The correct answer is Option 2. $3d^5$

The magnetic moment of a transition element is directly related to the number of unpaired electrons present in its electronic configuration. The more unpaired electrons an element has, the higher its magnetic moment.

The magnetic moment \( \mu \) can be calculated using the formula:

\(\mu = \sqrt{n(n+2)} \text{ BM}\)

where \( n \) is the number of unpaired electrons and BM stands for Bohr Magnetons.

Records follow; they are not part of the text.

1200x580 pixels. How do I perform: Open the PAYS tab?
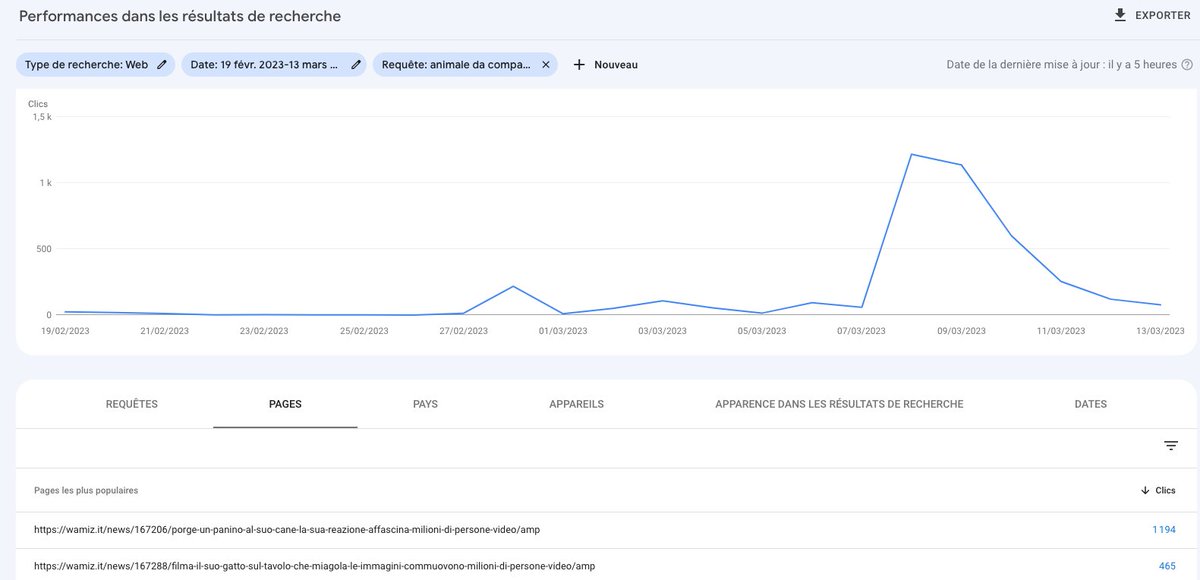(x=426, y=404)
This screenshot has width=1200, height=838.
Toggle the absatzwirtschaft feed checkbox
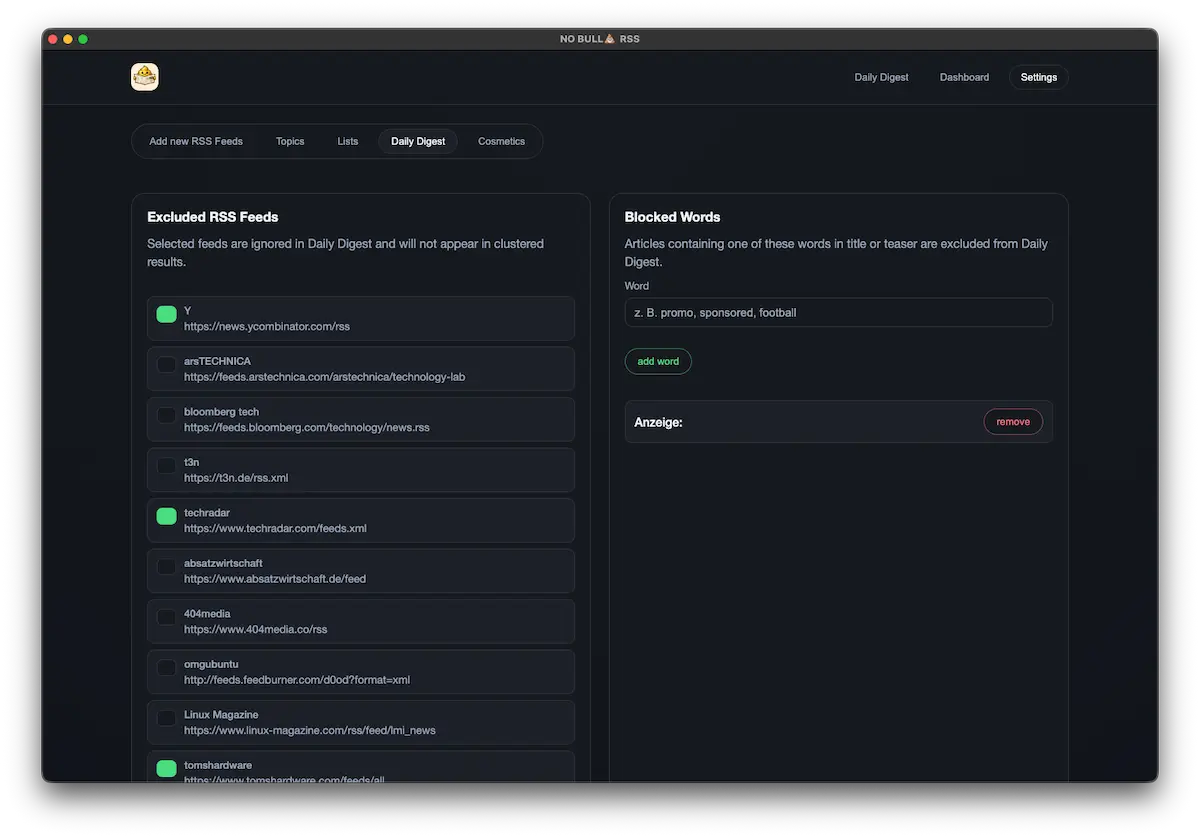coord(166,567)
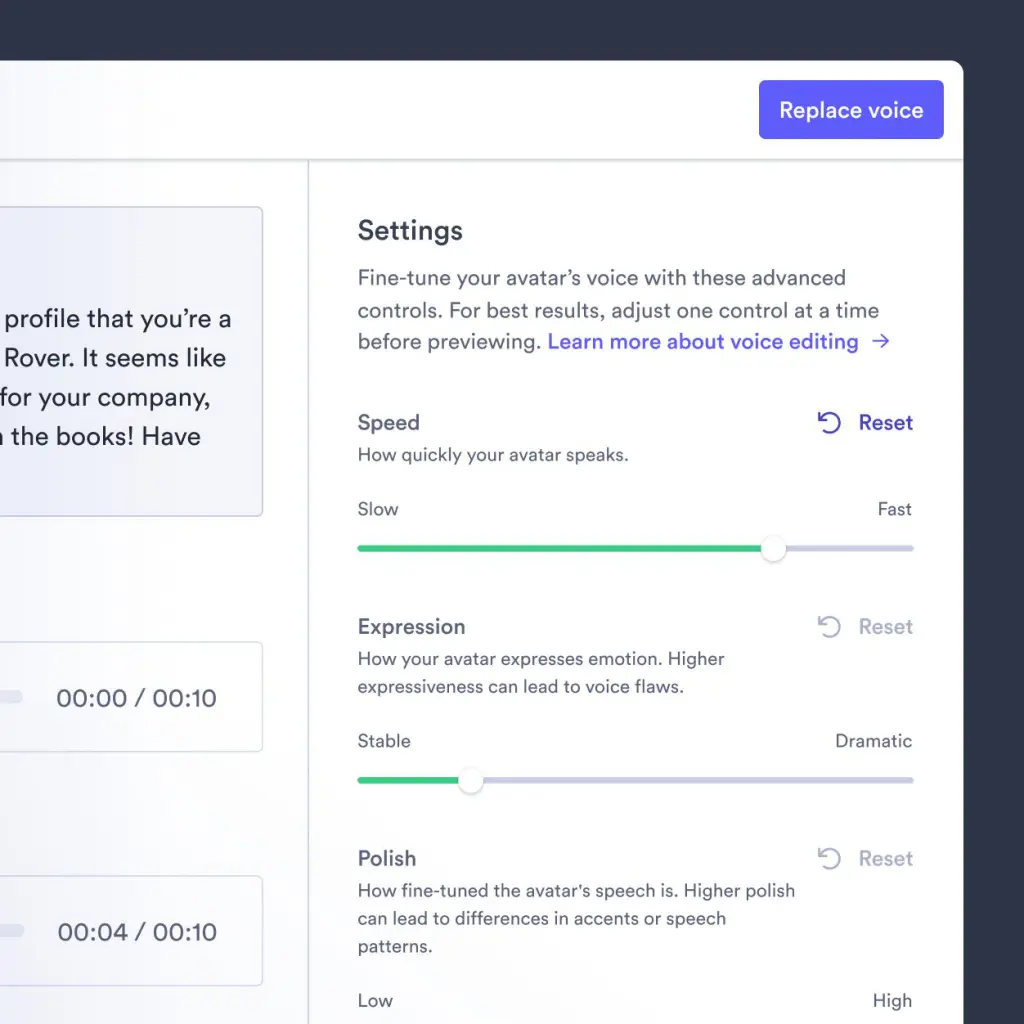
Task: Click the "Low" label under Polish
Action: (374, 1000)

Now, let's analyze the given configurations:

(1) \(3d^7\) Configuration:

For the \(3d^7\) configuration, the element will have 3 unpaired electrons (as in the case of Cobalt (Co), which has the configuration \([Ar] 3d^7 4s^2\))

\( n = 3 \), so the magnetic moment is:

\(\mu = \sqrt{3(3+2)} = \sqrt{15} \approx 3.87 \, \text{BM}\)

(2) \(3d^5\) Configuration:

For the \(3d^5\) configuration, the element has 5 unpaired electrons (as in the case of Manganese (Mn), which has the configuration \([Ar] 3d^5 4s^2\)).

\( n = 5 \), so the magnetic moment is 

\(\mu = \sqrt{5(5+2)} = \sqrt{35} \approx 5.92 \, \text{BM}\)

This is the highest magnetic moment among the given configurations.

(3) \(3d^8\) Configuration:

For the \(3d^8\) configuration, there are 2 unpaired electrons (as in the case of Nickel (Ni), which has the configuration \([Ar] 3d^8 4s^2\)).

\( n = 2 \), so the magnetic moment is:

\(\mu = \sqrt{2(2+2)} = \sqrt{8} \approx 2.83 \, \text{BM}\)

(4) \(3d^2\) Configuration:

For the \(3d^2\) configuration, there are 2 unpaired electrons (as in the case of Titanium (Ti), which has the configuration \([Ar] 3d^2 4s^2)\).

\( n = 2 \), so the magnetic moment is: 

\(\mu = \sqrt{2(2+2)} = \sqrt{8} \approx 2.83 \, \text{BM}\)

The \(3d^5\) configuration has the highest number of unpaired electrons (5), and thus, the highest magnetic moment.